## [Data extract]
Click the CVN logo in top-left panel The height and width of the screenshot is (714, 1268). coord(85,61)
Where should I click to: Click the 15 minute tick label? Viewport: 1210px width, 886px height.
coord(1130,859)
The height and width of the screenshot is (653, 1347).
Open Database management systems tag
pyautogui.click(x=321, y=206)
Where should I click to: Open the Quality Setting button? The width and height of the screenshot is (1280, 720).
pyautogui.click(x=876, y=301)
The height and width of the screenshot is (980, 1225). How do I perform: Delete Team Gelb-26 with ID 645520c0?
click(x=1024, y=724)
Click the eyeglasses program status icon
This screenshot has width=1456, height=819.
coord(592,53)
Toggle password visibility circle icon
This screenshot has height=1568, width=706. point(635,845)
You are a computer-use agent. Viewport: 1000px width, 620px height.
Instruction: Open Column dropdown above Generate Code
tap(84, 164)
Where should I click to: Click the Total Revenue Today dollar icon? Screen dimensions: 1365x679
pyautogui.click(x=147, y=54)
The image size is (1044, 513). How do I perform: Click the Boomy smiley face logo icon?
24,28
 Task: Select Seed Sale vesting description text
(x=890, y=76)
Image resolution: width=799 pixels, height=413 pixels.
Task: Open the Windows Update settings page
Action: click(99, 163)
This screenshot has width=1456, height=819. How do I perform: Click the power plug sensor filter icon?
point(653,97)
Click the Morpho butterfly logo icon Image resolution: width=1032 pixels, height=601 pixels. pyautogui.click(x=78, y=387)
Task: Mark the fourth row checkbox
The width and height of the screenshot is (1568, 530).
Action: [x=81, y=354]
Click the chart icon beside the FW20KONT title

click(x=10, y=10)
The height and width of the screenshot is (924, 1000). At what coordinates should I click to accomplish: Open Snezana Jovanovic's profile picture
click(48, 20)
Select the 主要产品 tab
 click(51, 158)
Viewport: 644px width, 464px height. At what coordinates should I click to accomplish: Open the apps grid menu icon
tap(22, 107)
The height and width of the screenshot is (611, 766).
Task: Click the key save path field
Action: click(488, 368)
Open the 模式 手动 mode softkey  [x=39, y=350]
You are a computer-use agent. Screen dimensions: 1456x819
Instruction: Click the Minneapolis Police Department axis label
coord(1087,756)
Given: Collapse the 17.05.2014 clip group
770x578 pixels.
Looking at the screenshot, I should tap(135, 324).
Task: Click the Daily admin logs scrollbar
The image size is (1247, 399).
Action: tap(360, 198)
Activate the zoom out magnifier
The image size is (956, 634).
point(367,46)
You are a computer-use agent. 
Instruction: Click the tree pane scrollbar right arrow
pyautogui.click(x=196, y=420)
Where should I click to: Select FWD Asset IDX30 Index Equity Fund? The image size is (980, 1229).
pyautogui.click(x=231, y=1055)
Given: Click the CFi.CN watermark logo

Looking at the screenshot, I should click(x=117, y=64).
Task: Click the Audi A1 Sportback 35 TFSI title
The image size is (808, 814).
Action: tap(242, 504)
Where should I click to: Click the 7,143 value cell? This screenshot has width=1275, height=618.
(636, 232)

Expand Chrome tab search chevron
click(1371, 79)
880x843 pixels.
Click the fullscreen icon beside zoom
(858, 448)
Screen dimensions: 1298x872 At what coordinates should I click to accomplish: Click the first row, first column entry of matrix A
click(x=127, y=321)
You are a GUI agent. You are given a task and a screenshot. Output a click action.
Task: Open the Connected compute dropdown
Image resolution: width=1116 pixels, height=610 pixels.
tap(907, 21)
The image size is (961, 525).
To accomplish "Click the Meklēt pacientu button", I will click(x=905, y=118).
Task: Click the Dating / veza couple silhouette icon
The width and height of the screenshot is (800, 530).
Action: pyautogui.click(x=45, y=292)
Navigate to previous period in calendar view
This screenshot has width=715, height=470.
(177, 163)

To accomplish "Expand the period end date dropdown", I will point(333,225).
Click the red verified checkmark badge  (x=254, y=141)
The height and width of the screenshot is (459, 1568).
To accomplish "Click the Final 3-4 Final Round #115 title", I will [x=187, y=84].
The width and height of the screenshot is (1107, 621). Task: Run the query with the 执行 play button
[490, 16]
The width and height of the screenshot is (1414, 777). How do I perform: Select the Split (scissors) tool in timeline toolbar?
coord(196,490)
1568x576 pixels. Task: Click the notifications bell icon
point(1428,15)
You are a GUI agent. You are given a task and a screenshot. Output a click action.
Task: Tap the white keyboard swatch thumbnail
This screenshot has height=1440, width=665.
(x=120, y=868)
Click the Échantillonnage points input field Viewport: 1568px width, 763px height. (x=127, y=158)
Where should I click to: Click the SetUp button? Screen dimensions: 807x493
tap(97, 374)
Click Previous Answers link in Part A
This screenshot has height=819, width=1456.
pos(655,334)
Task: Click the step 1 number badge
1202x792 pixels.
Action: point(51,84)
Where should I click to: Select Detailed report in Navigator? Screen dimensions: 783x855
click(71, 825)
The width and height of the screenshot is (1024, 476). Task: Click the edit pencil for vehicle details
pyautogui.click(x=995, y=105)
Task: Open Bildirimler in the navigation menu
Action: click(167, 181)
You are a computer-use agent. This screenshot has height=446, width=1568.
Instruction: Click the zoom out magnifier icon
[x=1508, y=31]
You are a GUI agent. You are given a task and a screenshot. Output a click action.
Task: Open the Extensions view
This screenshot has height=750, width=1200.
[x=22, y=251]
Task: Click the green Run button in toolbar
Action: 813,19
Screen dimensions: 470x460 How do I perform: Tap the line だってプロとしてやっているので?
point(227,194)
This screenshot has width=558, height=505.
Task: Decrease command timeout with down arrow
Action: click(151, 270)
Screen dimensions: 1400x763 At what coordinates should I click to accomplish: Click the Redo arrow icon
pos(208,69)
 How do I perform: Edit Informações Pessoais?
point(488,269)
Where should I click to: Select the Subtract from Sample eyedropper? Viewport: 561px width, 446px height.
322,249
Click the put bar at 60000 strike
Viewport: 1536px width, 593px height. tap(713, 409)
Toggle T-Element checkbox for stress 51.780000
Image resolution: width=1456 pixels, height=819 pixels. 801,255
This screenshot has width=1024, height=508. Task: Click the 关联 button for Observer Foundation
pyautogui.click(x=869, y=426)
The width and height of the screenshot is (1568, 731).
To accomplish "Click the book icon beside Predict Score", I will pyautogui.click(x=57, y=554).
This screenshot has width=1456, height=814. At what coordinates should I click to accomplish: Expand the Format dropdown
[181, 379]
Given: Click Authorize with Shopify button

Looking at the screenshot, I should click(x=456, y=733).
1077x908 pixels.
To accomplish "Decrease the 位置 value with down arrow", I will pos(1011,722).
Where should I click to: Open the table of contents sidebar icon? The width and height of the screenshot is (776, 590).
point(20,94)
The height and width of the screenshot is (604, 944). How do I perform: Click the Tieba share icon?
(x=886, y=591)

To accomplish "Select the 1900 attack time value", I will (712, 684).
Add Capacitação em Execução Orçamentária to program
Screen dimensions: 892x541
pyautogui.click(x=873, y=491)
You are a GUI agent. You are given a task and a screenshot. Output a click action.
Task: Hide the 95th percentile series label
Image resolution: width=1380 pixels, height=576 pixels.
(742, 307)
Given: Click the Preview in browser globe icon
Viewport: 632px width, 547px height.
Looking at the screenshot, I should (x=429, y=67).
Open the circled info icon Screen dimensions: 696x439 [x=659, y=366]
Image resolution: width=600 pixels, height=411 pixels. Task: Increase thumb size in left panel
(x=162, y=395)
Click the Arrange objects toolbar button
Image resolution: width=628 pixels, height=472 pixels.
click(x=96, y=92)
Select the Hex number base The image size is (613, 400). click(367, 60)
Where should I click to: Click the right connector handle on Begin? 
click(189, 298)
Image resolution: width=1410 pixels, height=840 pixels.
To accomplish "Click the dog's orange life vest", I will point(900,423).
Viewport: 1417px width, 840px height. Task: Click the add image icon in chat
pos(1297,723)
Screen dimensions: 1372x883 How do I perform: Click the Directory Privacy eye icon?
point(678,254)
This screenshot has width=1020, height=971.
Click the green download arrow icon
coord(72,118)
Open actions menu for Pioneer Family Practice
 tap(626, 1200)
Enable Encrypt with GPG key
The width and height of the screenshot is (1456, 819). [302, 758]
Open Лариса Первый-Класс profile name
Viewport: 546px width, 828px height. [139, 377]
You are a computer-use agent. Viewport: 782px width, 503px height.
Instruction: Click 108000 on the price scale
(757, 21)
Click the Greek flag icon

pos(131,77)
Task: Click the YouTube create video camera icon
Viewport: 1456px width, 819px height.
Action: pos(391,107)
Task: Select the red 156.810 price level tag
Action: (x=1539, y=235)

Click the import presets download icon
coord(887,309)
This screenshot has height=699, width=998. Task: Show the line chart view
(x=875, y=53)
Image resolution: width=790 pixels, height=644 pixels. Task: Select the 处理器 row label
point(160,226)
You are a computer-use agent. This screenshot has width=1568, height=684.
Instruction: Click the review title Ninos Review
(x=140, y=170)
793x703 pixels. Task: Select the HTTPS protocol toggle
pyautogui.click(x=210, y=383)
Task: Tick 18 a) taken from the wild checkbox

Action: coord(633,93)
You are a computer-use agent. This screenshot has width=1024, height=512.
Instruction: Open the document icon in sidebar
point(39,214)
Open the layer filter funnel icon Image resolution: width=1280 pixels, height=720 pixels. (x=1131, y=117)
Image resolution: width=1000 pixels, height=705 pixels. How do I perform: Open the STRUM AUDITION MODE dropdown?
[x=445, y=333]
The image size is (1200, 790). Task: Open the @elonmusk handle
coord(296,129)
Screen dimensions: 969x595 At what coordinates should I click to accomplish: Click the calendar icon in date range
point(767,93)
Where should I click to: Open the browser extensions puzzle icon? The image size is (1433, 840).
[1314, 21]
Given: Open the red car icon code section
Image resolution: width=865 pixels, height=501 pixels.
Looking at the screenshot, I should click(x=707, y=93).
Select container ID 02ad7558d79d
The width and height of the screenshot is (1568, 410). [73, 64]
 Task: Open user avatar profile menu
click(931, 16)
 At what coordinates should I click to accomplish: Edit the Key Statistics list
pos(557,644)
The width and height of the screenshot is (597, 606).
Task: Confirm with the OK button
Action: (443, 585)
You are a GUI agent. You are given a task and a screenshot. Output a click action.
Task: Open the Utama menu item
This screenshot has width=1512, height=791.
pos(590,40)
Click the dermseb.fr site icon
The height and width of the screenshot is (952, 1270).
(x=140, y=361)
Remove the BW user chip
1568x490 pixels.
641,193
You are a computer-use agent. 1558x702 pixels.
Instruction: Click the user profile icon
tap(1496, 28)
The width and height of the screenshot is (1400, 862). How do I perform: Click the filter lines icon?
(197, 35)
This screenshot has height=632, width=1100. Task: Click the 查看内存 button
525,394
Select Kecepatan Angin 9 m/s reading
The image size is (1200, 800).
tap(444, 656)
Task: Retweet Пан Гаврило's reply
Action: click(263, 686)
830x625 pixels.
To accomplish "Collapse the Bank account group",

## [To do]
Put the lines of the material above into a JSON list of strings, one string per line and no blank lines. Begin at the line that contains "Remove the BW user chip" and stop after the last line of the material.

## [Answer to this exercise]
[
  "Remove the BW user chip",
  "1568x490 pixels.",
  "641,193",
  "You are a computer-use agent. 1558x702 pixels.",
  "Instruction: Click the user profile icon",
  "tap(1496, 28)",
  "The width and height of the screenshot is (1400, 862). How do I perform: Click the filter lines icon?",
  "(197, 35)",
  "This screenshot has height=632, width=1100. Task: Click the 查看内存 button",
  "525,394",
  "Select Kecepatan Angin 9 m/s reading",
  "The image size is (1200, 800).",
  "tap(444, 656)",
  "Task: Retweet Пан Гаврило's reply",
  "Action: click(263, 686)",
  "830x625 pixels.",
  "To accomplish \"Collapse the Bank account group\","
]